# Reading passage:
--- --- ---

Quote: I am still trying to think of a Xmas present for H, but I had to admit I could not care less about Xmas and about presents.
Yes .... I feel the same way right now. It is sooo hard to get myself into the holiday cheer. If it wasn't for the kids, I doubt there would be a tree up this year.
I hate feeling depressed during a time of year when it is about family and togetherness.
Oh well .... This too shall pass. Take it day by day.
Lots of hugs .... VelvetPear
With time and patience, the mulberry leaf becomes a silk gown.
~Chinese Proverb~
Wow - what a week you have had. You amaze me with your strength and composure.
I am learning by your actions as are others. I will pray for you and think of you often. I will provide my opinion when I think it might help, but otherwise am just here to support you in any way that I can.
totite
"Accentuate the positive, eliminate the negative..."
Hi Opt..have been so busy with work...sorry to hear youa re down..I know the feelings..about gift, what does your heart tell you? Do you think he will get something for you? My h has started collecting Santas, so I got him a neat one that has Santa with a toy bag and list of names, had both of our kids names on it, so I just had to get it. I used to always buy h clothes, but did not want to give him clothes ..so think of something fun that he would like.
Quote: I am still trying to think of a Xmas present for H, but I had to admit I could not care less about Xmas and about presents.

--- --- ---

# Entries:

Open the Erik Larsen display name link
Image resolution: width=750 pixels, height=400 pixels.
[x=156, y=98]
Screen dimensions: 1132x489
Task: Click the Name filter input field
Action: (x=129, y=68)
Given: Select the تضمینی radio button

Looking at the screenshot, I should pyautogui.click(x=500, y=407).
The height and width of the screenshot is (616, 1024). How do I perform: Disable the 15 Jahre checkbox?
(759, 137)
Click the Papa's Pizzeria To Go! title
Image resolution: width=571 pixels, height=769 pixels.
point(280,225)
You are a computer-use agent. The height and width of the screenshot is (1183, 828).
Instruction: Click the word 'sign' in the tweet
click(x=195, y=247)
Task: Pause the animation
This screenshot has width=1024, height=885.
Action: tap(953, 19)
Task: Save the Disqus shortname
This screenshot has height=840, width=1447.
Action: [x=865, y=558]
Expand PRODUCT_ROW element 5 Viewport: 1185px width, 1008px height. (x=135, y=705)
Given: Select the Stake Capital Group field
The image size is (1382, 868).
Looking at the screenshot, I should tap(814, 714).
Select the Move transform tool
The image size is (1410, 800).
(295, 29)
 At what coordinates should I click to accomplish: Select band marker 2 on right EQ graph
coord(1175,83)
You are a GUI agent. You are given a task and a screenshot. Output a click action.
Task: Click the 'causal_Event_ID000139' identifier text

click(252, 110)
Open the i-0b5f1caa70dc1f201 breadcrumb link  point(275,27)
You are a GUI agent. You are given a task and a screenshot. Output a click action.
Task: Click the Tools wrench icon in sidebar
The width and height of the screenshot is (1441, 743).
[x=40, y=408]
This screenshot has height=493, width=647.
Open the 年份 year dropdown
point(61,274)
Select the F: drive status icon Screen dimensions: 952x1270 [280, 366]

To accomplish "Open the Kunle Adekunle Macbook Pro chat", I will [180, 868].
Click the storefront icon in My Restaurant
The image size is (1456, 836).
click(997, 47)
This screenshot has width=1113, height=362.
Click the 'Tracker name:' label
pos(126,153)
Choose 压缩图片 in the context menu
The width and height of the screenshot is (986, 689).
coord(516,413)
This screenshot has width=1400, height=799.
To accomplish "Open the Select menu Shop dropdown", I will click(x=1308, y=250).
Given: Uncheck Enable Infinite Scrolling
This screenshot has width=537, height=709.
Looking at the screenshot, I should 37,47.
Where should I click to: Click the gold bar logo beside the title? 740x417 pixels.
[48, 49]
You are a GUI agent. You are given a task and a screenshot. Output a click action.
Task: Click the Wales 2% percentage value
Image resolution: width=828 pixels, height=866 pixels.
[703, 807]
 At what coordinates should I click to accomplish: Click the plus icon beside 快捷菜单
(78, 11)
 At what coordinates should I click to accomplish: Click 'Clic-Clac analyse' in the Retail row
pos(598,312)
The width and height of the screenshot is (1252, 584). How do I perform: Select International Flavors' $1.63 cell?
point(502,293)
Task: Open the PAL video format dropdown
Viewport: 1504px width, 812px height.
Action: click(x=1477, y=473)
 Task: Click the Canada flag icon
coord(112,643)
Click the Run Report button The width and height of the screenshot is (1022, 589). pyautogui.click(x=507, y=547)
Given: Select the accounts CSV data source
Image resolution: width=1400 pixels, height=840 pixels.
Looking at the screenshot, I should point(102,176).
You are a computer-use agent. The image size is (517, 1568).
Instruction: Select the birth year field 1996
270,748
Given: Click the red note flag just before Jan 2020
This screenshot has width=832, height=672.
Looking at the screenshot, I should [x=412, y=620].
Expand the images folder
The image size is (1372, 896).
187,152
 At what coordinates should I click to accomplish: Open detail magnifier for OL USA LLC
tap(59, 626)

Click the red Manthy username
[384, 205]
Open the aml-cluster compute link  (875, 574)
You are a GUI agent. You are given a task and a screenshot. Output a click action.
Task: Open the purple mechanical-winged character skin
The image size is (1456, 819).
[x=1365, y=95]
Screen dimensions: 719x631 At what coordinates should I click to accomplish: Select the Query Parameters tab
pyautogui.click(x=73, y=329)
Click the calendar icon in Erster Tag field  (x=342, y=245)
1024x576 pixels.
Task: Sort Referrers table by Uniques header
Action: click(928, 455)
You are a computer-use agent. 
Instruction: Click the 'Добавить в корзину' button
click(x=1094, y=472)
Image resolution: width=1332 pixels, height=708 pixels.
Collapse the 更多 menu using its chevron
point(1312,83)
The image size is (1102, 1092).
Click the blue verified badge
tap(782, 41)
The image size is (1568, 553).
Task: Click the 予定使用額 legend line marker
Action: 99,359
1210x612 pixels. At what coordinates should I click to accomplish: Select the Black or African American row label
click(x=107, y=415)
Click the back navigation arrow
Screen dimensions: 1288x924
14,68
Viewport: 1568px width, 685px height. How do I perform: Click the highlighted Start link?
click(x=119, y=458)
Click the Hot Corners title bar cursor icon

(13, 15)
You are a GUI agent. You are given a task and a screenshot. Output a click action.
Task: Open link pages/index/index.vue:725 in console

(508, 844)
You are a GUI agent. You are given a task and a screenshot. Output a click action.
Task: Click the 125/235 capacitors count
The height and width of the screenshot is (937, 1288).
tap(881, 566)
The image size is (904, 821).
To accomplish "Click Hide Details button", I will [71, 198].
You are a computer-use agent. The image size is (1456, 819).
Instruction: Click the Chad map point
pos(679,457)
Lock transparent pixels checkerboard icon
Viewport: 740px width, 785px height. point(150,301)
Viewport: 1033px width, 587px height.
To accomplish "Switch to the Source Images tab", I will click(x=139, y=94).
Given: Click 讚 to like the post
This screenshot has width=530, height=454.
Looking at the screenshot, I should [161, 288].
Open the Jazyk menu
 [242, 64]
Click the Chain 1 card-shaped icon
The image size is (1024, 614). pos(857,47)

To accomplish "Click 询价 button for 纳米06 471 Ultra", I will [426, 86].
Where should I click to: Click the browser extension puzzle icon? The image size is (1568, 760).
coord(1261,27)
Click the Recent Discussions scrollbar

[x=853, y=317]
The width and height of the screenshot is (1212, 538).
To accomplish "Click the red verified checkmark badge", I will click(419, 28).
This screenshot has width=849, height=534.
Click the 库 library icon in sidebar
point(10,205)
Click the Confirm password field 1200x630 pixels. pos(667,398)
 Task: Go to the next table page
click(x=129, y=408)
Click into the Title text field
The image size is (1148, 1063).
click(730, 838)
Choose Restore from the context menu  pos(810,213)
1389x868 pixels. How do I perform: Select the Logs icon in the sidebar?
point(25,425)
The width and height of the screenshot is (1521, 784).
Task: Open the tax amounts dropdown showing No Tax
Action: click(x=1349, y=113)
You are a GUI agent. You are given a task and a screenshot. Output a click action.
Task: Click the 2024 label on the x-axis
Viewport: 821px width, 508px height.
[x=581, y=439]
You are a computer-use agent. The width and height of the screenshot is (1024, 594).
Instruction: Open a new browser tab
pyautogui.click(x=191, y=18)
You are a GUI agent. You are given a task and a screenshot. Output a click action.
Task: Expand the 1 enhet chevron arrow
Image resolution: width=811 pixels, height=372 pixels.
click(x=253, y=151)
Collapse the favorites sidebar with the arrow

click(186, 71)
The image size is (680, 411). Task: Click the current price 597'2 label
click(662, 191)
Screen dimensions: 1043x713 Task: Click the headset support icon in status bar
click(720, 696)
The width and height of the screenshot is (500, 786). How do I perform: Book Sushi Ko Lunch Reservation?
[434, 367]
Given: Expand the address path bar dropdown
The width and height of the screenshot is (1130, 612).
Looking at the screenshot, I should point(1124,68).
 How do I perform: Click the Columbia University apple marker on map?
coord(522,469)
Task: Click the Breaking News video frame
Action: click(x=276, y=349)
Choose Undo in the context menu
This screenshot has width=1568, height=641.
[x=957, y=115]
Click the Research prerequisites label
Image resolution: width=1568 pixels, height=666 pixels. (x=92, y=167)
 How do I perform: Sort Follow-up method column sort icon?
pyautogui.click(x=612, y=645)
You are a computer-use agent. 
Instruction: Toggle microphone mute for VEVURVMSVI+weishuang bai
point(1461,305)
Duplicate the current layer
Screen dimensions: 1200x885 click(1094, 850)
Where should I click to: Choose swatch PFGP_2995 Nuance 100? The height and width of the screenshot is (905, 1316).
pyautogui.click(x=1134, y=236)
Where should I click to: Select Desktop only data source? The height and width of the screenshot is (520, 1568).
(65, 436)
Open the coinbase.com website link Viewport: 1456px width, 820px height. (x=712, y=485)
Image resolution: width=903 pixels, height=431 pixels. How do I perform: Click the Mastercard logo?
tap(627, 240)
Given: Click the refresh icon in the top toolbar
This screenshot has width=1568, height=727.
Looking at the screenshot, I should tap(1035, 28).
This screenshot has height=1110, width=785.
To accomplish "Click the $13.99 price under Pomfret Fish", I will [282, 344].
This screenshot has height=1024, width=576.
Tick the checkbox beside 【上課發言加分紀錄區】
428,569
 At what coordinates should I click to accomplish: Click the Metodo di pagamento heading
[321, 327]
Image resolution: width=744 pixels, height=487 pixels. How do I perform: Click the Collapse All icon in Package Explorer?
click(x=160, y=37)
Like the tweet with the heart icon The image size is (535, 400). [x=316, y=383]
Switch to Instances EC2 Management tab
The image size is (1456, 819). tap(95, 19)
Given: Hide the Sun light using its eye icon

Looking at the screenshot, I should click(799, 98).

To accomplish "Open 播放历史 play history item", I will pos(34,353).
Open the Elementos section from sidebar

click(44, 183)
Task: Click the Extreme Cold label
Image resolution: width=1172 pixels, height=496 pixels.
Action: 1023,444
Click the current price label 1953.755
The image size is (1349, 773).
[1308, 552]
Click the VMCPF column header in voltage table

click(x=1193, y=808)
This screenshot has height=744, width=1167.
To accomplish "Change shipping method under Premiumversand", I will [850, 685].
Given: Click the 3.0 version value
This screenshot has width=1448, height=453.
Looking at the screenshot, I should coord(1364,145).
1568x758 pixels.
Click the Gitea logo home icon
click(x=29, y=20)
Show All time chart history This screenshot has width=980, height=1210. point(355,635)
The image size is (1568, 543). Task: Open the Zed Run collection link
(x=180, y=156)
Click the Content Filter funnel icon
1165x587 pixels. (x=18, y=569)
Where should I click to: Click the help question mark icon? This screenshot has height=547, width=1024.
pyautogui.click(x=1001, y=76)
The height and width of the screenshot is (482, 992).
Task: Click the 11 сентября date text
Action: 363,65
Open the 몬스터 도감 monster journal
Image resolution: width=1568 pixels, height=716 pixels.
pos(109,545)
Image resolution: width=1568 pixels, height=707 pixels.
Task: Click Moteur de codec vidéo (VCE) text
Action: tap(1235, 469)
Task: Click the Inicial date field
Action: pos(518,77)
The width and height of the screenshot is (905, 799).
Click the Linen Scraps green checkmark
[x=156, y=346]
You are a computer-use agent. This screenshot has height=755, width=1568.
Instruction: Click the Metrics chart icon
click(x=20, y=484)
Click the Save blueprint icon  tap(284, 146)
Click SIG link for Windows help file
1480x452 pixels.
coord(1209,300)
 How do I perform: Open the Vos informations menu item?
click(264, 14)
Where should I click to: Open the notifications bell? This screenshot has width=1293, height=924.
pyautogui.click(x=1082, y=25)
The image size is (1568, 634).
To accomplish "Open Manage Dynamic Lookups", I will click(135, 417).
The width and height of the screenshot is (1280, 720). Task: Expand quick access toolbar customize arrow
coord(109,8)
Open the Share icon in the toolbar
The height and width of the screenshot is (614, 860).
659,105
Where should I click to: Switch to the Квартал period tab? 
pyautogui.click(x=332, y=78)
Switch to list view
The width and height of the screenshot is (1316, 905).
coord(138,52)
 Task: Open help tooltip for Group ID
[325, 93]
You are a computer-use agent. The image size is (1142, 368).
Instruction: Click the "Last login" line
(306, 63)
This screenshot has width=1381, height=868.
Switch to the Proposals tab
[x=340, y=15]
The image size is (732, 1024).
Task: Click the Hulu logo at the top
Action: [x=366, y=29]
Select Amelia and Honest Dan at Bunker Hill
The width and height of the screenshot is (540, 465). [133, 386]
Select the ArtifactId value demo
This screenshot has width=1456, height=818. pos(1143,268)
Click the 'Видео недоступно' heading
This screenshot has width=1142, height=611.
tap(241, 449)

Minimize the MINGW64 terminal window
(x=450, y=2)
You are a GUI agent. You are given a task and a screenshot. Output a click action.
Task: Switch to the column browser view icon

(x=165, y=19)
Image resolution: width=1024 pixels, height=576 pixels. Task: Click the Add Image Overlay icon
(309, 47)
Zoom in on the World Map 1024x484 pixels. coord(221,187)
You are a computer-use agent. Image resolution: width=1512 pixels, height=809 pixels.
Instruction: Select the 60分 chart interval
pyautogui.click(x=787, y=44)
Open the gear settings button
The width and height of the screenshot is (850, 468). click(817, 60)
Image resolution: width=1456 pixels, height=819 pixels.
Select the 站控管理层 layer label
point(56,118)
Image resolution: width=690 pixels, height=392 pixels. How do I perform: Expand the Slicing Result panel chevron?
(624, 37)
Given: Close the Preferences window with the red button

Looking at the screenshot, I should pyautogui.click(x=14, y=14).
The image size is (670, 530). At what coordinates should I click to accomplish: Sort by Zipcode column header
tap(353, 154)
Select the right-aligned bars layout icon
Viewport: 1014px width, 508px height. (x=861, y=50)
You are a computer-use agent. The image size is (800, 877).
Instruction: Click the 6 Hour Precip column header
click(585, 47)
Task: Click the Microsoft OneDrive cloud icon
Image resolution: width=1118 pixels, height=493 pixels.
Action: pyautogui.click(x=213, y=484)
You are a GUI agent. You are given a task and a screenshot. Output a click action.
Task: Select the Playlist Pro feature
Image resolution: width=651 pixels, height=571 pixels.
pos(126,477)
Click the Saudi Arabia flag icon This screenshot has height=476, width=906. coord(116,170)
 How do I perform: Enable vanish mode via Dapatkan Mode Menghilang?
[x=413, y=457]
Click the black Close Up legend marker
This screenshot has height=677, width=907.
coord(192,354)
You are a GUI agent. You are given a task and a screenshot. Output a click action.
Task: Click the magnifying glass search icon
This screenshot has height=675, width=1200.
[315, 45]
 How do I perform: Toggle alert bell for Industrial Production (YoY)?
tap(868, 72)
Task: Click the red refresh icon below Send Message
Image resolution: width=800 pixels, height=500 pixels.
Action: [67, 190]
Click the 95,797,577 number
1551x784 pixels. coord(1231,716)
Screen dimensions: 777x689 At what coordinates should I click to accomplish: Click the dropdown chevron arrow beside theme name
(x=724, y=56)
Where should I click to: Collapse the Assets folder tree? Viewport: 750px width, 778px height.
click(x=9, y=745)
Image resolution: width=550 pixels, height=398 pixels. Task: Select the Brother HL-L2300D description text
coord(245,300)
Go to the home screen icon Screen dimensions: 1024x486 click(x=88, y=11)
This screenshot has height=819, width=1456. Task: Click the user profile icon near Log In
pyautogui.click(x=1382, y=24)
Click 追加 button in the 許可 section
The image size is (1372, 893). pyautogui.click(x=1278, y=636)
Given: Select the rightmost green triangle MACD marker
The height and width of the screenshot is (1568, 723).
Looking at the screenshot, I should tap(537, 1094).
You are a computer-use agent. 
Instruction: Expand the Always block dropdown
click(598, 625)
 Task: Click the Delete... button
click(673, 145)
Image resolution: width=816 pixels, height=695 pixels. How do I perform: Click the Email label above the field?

--- --- ---

# Request A:
Please decide whether each statement agrees with the forum thread, answering yes or no and quoting the words of the thread that settle it.
(i) One poster doubts there would be a tree up this year if not for the kids.
(ii) One poster chose clothes as this year's gift.
(iii) The saying about the mulberry leaf is labeled as a Chinese proverb.
# Request B:
Set down the passage of the forum thread starting at "Yes .... I feel" and ending at "that I can.", word for word.
The items have no role in this work.

# Worked answer A:
(i) Yes: "If it wasn't for the kids, I doubt there would be a tree up this year."
(ii) No: "I used to always buy h clothes, but did not want to give him clothes"
(iii) Yes: "~Chinese Proverb~"

# Worked answer B:
Yes .... I feel the same way right now. It is sooo hard to get myself into the holiday cheer. If it wasn't for the kids, I doubt there would be a tree up this year.
I hate feeling depressed during a time of year when it is about family and togetherness.
Oh well .... This too shall pass. Take it day by day.
Lots of hugs .... VelvetPear
With time and patience, the mulberry leaf becomes a silk gown.
~Chinese Proverb~
Wow - what a week you have had. You amaze me with your strength and composure.
I am learning by your actions as are others. I will pray for you and think of you often. I will provide my opinion when I think it might help, but otherwise am just here to support you in any way that I can.